PARTS OF THE EXERCISE:
1 - Using the home health aide article, decide whether each statement agrees with it: (a) Home health aides hold licenses. (b) Certification requires passing an exam after 75 hours of training and skills testing. (c) Most home health aides care for several clients at a time. Answer yes or no for each and quote the deciding words.
2 - According to the home health aide article, what was the median annual salary for home health aides in 2010 as reported by DOL?
3 - Reproduce the home health aide article word for word from "There is no" up to and including "their first assignment.".

SELECTED EXTRACT:

------------------------------------------------------------

How to Become a Home Health Aide
Home health aides make a remarkable difference in the lives of the sick, disabled and elderly. By assisting with personal tasks such as dressing and bathing, and helping to keep homes safe and clean, they allow those who would otherwise need a higher level of care the opportunity to live on their own. They also arrange leisure activities and transportation for clients so that they can remain engaged in their communities. Some states also allow home health aides to administer medication or check vital signs under the supervision of a healthcare practitioner. The opportunity to improve the quality of life for those in need through hands-on care and contact is rare indeed, particularly with the low educational threshold required to enter this rewarding field of work.
Working as a home health aide (HHA) does not always mean working in a private home. Clients may reside in retirement communities, assisted living facilities, group homes, or other transitional housing. Regardless of where they work, most HHAs care for a single client at a time, but may have several clients to visit in one day. They are usually supervised by a patient’s healthcare provider and sometimes by a patient’s family members. Case length may vary from a few weeks to many years. Shift work is sometimes necessary.
There is no standardized educational requirement for HHAs. In some states, not even a high school diploma or equivalent is required. Other states require HHAs to take preparation classes (usually offered at community colleges or vocational/technical schools) before they begin working.
HHAs are taught by other HHAs, healthcare professionals, or family members, and learn their skills on the job. Each client has unique needs, so HHAs may have to train for a few hours or several days, depending on the complexity of the case. Some employers, such as government-certified home care agencies, provide training classes and require employees to pass a test before starting their first assignment.
Licensing and/or Certification
HHAs do not hold licenses but many employers prefer them to be certified. The certification process requires passing an exam after 75 hours of training and skills testing; more about the certification process can be found at the National Association for Home Care and Hospice.
Necessary Skills and Qualities
Home health care labor can be physically difficult, so strength and good health are necessary. HHAs must have patience, dependability, good interpersonal skills, and be able to manage their time efficiently. According to the US Department of Labor (DOL), HHAs sustain on-the-job injuries and illnesses at a higher-than-average rate than people in other occupations.
Opportunities for Advancement
Those HHAs with many years of experience and a wide variety of skills can move into positions supervising or educating other HHAs. Those with a high school diploma can further their education and training to become medical assistants, nurses, or other health professionals. A non-certified HHA with less than a high school education will have fewer opportunities for advancement.
The median annual salary reported by DOL for HHAs in 2010 was $20,170, which is equal to over $9.00/hour. Certified HHAs may make more. Legislation is under way to put universal wage protection measures (including guaranteed minimum wage and overtime pay) into place, as currently only about half of US states offer it.
There will be no shortage of jobs for HHAs in the near future. Government projections are for about a 70% job growth over the next ten years, mainly due to an increasing number of elderly citizens who will need services. Jobs are more readily available for certified HHAs.

------------------------------------------------------------

SUPPLIED MATERIAL:
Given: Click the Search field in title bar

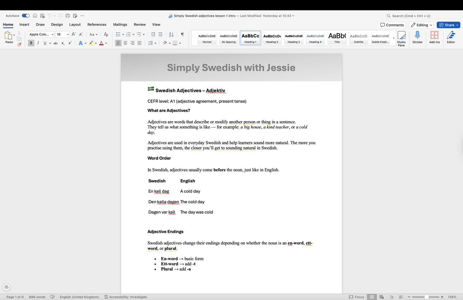Looking at the screenshot, I should tap(423, 16).
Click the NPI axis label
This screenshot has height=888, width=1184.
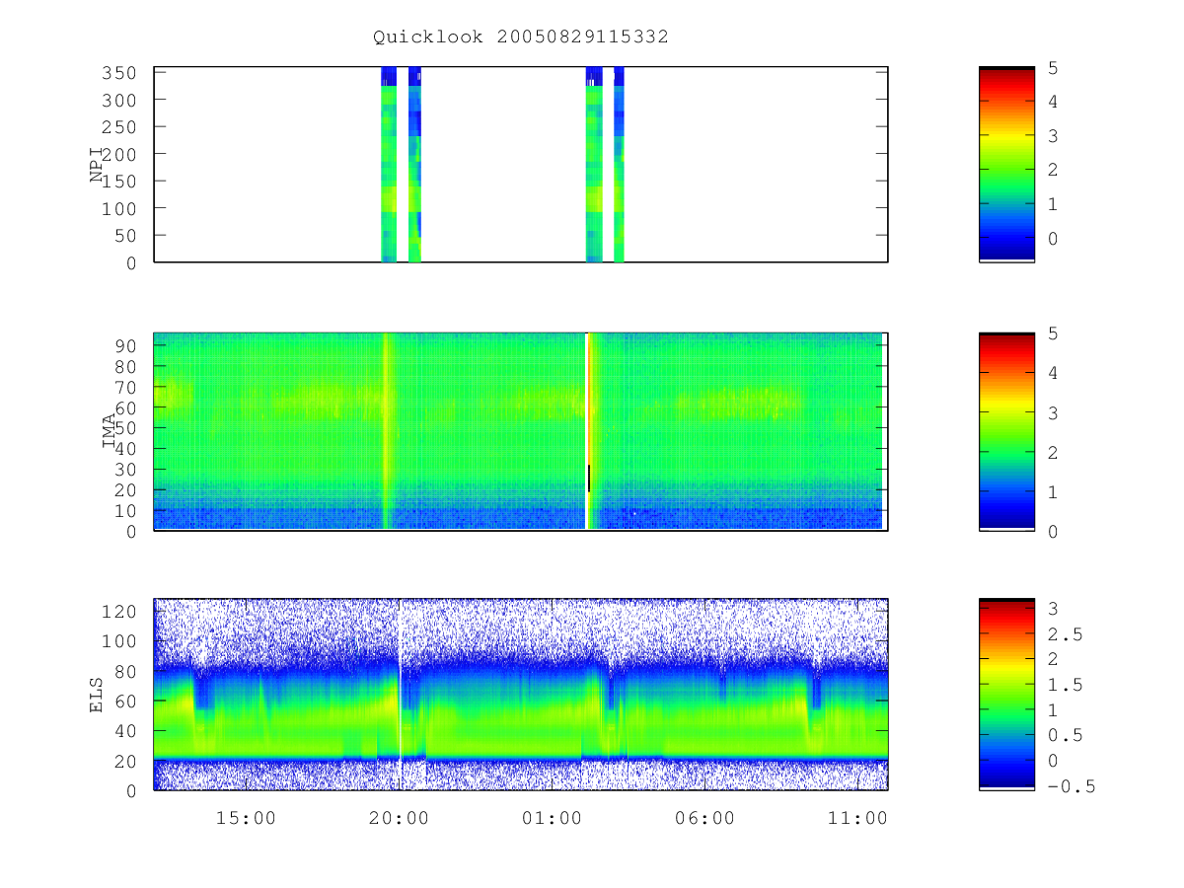point(98,165)
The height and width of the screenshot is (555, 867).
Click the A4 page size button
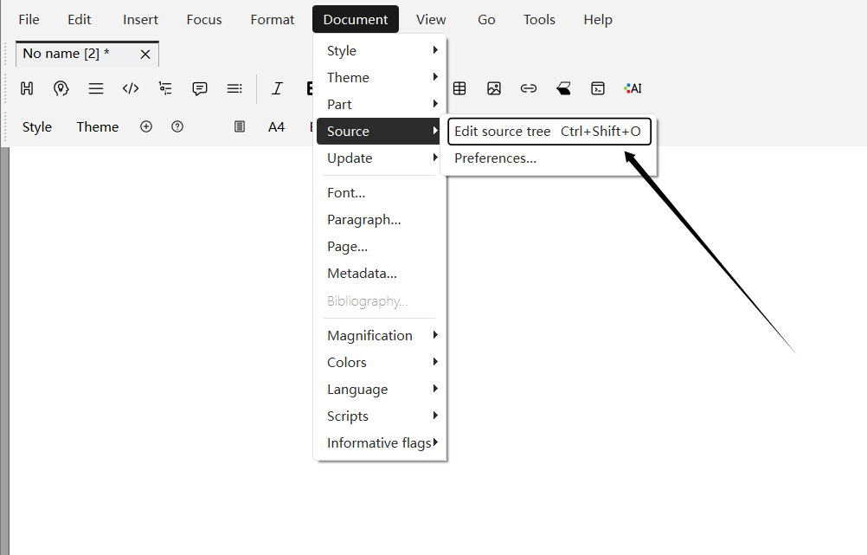[276, 126]
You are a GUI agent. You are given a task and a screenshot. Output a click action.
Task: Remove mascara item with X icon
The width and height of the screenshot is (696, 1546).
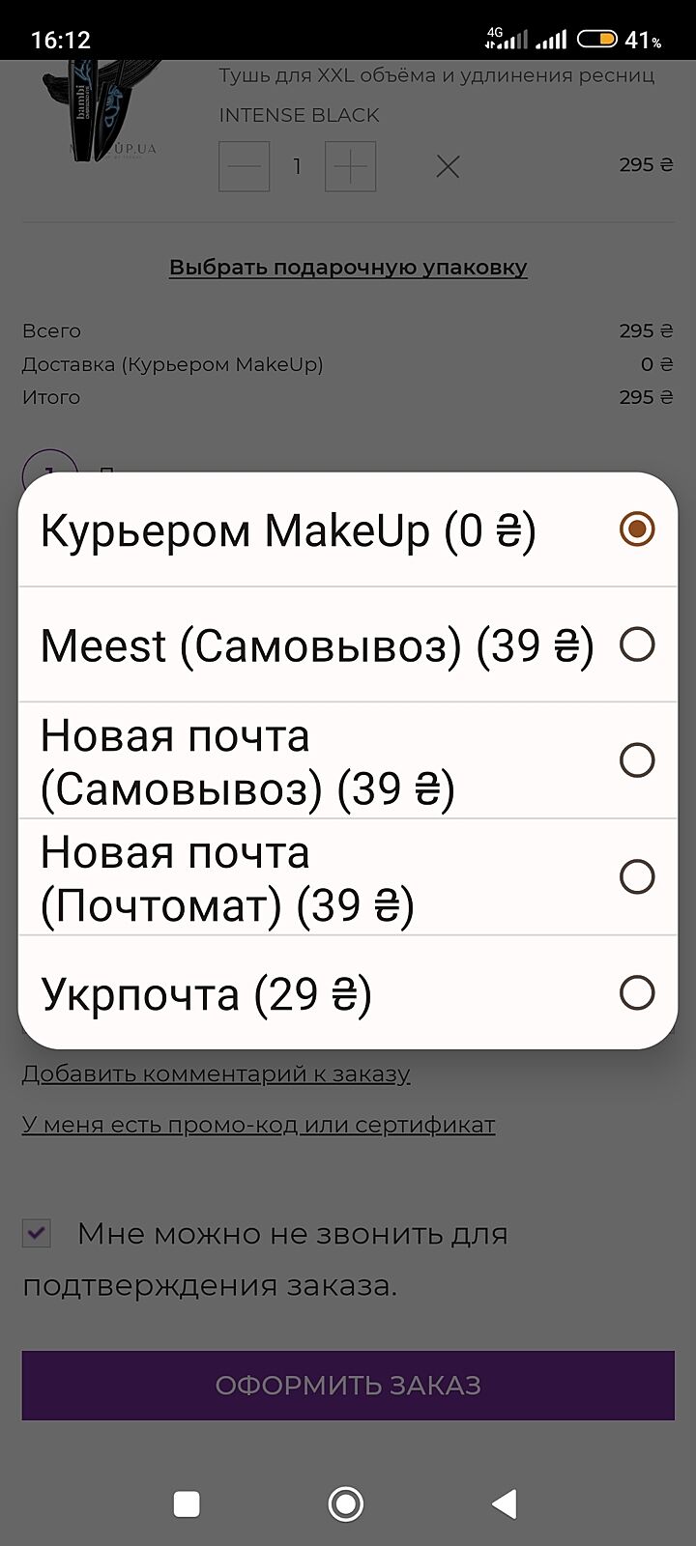[447, 167]
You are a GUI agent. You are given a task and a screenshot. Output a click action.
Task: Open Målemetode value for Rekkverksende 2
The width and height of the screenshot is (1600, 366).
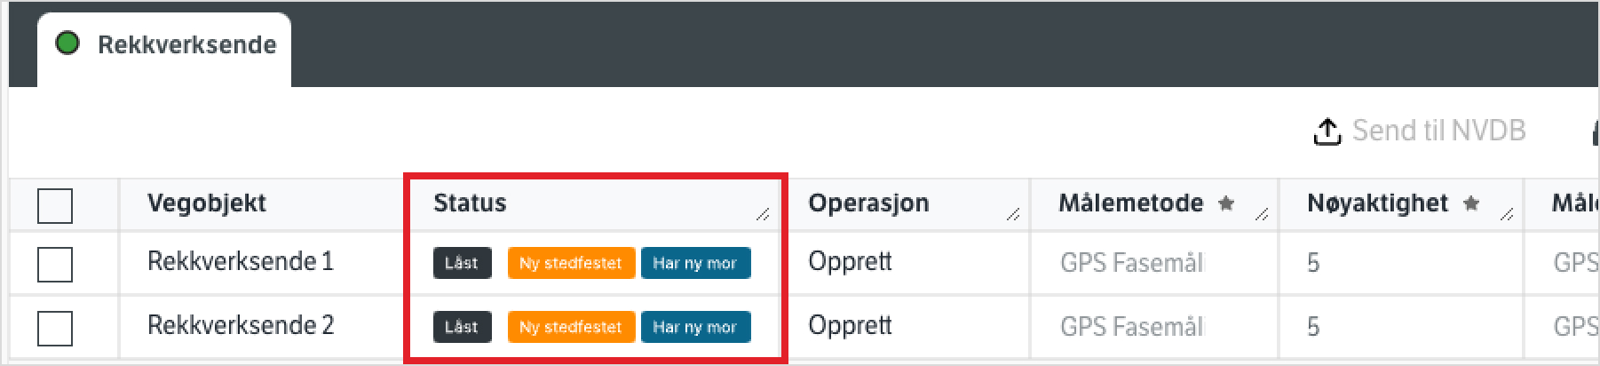point(1131,327)
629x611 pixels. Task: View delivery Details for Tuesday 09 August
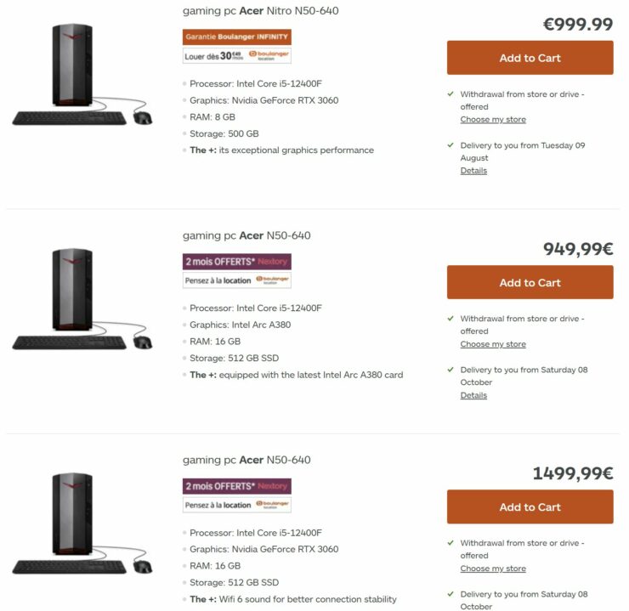coord(473,171)
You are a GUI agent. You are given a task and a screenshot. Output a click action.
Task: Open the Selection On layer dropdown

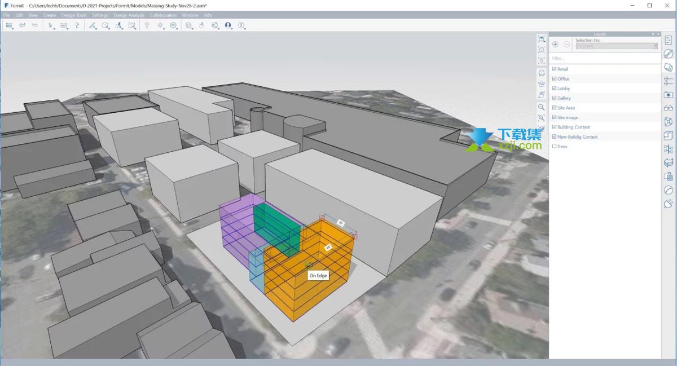pyautogui.click(x=617, y=46)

------------------------------------------------------------

SOLUTIONS IN ORDER:
1 -
(a) No: "HHAs do not hold licenses but many employers prefer them to be certified."
(b) Yes: "The certification process requires passing an exam after 75 hours of training and skills testing"
(c) No: "most HHAs care for a single client at a time, but may have several clients to visit in one day."

2 - $20,170, equal to over $9.00 per hour.

3 -
There is no standardized educational requirement for HHAs. In some states, not even a high school diploma or equivalent is required. Other states require HHAs to take preparation classes (usually offered at community colleges or vocational/technical schools) before they begin working.
HHAs are taught by other HHAs, healthcare professionals, or family members, and learn their skills on the job. Each client has unique needs, so HHAs may have to train for a few hours or several days, depending on the complexity of the case. Some employers, such as government-certified home care agencies, provide training classes and require employees to pass a test before starting their first assignment.